Guiding Principle of Higher Education:
Wissenschaftlich Reflektierte Handlungsfähigkeit
Below is an attempt to translate it (the visual process of which is reflected in the Sketchnote above)
Wissenschaftlich (scientific, keep in mind in German all academic disciplines are sciences not only STEM):
- Subject specific and disciplinary content and context of a degree
- Application of scientific method
- Knowledge that is reversible and can be revised, disputed, challenged
Reflektiert (reflective):
- Related to individualistic goal setting of higher education Bildung (link opens in new tab)
- Humboldt’s Persönlichkeitsbildung (Please see quote below for explanation)*
- Developing professionalism, the ability to distance oneself (Distanzierungsfähigkeit), ability to question learning content or approaches (challenge your professor basically), the ability to take on various theoretical perspectives and positions (critical thinking), support and training for reflexivity
Handlungsfähigkeit (ability to act/agency):
- Higher education always exists within societal context (employability here is seen cynically and too narrow a focus)
- While praxis experience and relationship to the world of employment should be integral part of higher education education, it is more than just employability
- Elsholz suggests that Handlungsfähigkeit (the skill and/or ability to act also implying agency of the learner) ought to replace employability
- The author suggests that this should include the world of work, citizenship (which is my translation of ‘gesellschaftliche Handlungsfähigkeit und Lebenswelt’)

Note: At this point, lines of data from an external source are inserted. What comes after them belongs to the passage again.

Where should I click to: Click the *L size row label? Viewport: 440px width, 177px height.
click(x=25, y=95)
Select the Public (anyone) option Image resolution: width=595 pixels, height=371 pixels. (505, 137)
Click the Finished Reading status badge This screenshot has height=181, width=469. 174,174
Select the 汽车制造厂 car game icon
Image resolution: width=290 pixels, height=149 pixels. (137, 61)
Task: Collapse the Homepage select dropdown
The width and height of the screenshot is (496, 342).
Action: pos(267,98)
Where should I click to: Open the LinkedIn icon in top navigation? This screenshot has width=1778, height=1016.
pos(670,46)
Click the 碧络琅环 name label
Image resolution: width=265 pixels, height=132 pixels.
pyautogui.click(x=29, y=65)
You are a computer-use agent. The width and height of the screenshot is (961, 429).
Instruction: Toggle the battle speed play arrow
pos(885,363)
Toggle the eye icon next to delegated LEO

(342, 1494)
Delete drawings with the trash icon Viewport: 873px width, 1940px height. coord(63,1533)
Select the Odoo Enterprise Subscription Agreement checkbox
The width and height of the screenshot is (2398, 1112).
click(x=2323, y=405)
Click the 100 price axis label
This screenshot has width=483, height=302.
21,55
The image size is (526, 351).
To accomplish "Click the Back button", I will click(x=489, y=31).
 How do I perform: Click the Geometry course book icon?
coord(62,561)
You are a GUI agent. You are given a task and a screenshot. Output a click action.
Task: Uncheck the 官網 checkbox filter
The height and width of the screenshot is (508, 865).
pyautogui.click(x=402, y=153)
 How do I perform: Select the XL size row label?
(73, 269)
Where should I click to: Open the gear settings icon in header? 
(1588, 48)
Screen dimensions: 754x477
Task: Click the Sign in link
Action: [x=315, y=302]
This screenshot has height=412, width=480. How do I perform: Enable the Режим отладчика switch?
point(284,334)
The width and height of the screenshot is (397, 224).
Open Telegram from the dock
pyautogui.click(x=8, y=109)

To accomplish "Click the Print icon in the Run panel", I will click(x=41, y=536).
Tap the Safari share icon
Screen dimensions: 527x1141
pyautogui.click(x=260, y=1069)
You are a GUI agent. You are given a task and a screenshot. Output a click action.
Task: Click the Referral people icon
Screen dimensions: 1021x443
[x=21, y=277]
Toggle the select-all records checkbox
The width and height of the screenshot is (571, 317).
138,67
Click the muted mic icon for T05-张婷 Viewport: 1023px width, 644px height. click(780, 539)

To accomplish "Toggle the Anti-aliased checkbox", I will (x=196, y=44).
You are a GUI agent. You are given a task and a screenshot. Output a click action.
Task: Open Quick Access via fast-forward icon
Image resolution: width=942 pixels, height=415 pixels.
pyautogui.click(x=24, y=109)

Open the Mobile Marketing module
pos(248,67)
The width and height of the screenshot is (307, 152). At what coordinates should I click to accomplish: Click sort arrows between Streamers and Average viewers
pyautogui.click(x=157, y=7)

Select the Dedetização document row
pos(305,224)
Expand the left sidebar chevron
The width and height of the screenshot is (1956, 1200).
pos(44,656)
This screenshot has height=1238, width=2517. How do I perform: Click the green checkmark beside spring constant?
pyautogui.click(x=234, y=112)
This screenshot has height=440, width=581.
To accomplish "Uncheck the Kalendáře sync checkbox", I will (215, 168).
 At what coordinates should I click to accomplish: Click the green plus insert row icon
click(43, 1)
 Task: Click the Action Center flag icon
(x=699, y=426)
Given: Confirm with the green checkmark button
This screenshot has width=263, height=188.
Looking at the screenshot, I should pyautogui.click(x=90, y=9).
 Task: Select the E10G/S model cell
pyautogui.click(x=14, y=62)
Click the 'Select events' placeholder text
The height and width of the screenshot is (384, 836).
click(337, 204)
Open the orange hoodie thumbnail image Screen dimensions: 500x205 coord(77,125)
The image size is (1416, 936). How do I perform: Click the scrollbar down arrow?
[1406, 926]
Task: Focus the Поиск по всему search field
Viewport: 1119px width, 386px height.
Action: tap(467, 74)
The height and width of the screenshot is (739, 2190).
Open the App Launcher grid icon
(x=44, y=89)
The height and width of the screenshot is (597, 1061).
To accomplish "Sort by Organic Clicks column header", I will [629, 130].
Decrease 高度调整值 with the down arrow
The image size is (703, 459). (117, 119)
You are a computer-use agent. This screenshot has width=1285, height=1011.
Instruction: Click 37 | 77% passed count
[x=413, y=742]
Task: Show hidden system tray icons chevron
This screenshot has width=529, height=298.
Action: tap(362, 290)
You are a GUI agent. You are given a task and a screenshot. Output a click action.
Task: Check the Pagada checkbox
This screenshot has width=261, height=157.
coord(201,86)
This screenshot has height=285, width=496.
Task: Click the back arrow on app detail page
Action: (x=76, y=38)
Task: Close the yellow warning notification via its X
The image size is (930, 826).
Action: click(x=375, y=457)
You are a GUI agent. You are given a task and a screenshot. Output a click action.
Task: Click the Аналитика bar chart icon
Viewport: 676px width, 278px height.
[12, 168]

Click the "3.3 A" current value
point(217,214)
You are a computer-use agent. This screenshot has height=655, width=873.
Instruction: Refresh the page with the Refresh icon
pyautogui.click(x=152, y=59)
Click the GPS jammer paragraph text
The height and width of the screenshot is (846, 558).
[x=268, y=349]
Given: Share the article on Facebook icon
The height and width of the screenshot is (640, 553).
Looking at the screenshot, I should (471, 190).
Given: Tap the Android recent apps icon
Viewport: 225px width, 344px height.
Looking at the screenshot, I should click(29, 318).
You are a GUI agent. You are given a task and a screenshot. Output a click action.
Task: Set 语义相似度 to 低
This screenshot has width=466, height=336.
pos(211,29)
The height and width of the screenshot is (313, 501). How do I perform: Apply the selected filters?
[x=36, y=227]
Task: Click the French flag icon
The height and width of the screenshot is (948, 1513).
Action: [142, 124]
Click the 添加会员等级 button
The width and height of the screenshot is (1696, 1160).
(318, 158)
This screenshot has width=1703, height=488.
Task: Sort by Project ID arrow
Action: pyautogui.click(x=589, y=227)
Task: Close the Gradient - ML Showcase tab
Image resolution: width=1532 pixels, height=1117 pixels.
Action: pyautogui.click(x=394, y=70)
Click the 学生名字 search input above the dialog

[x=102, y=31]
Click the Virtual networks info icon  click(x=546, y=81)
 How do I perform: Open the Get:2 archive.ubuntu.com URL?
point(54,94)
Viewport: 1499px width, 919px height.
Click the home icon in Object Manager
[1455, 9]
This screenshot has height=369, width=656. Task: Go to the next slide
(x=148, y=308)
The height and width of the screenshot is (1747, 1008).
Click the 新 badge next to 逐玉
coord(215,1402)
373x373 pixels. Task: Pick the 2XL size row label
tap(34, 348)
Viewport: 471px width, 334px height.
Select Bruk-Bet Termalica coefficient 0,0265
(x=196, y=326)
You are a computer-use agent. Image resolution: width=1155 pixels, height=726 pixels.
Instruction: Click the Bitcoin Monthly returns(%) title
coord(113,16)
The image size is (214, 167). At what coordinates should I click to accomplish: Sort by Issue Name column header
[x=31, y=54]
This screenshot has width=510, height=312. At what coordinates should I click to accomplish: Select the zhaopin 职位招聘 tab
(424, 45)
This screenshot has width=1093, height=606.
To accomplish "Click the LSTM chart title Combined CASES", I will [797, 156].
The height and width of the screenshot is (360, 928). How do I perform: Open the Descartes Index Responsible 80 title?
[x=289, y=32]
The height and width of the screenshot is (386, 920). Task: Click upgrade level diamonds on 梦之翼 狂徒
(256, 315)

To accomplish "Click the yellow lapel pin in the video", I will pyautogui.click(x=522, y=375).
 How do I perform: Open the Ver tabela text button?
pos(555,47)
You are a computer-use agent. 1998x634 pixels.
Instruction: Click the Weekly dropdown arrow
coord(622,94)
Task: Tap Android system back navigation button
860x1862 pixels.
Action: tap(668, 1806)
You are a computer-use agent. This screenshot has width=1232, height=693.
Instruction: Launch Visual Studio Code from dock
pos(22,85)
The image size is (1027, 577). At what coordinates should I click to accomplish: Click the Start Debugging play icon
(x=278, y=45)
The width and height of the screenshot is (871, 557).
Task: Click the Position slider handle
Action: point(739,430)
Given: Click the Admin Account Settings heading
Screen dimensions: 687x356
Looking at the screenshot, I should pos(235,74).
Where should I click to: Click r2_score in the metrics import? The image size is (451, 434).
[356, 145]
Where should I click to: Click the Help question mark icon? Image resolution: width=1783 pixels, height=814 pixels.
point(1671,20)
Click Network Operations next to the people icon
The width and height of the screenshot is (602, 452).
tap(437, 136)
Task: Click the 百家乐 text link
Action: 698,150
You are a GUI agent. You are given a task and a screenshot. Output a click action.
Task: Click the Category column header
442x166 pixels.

*Humboldtian Ideal: Its features included the unity of teaching and research, the pursuit of higher learning in the philosophy faculty, freedom of study for students (Lernfreiheit, contrasted with the prescriptive curricula of the French system), the educational ideal of Bildung based on neo-humanist admiration for ancient Greece, corporate autonomy for universities despite their funding by the state, and the notion of academic freedom.
Anderson , R. D. (2004-09-02). Germany and the Humboldtian Model. In European Universities from the Enlightenment to 1914. : Oxford University Press. Retrieved 5 Feb. 2021, from https://oxford.universitypressscholarship.com/view/10.1093/acprof:oso/9780198206606.001.0001/acprof-9780198206606-chapter-4
So what?
This first chapter tried to draw on issues that are of current interest in the German higher education sector, and suggested a couple of models and approaches, such as the competence framework. However, what I liked most about the chapter was the guiding principle Elsholz developed that should be adapted by HEIs which is: Wissenschaftlich Reflektierete Handlungsfähigkeit which I ended up translation into scientific, scholarly, reflexive agency … and am still not sure this makes sense in English, hence the explanation of each of the terms above.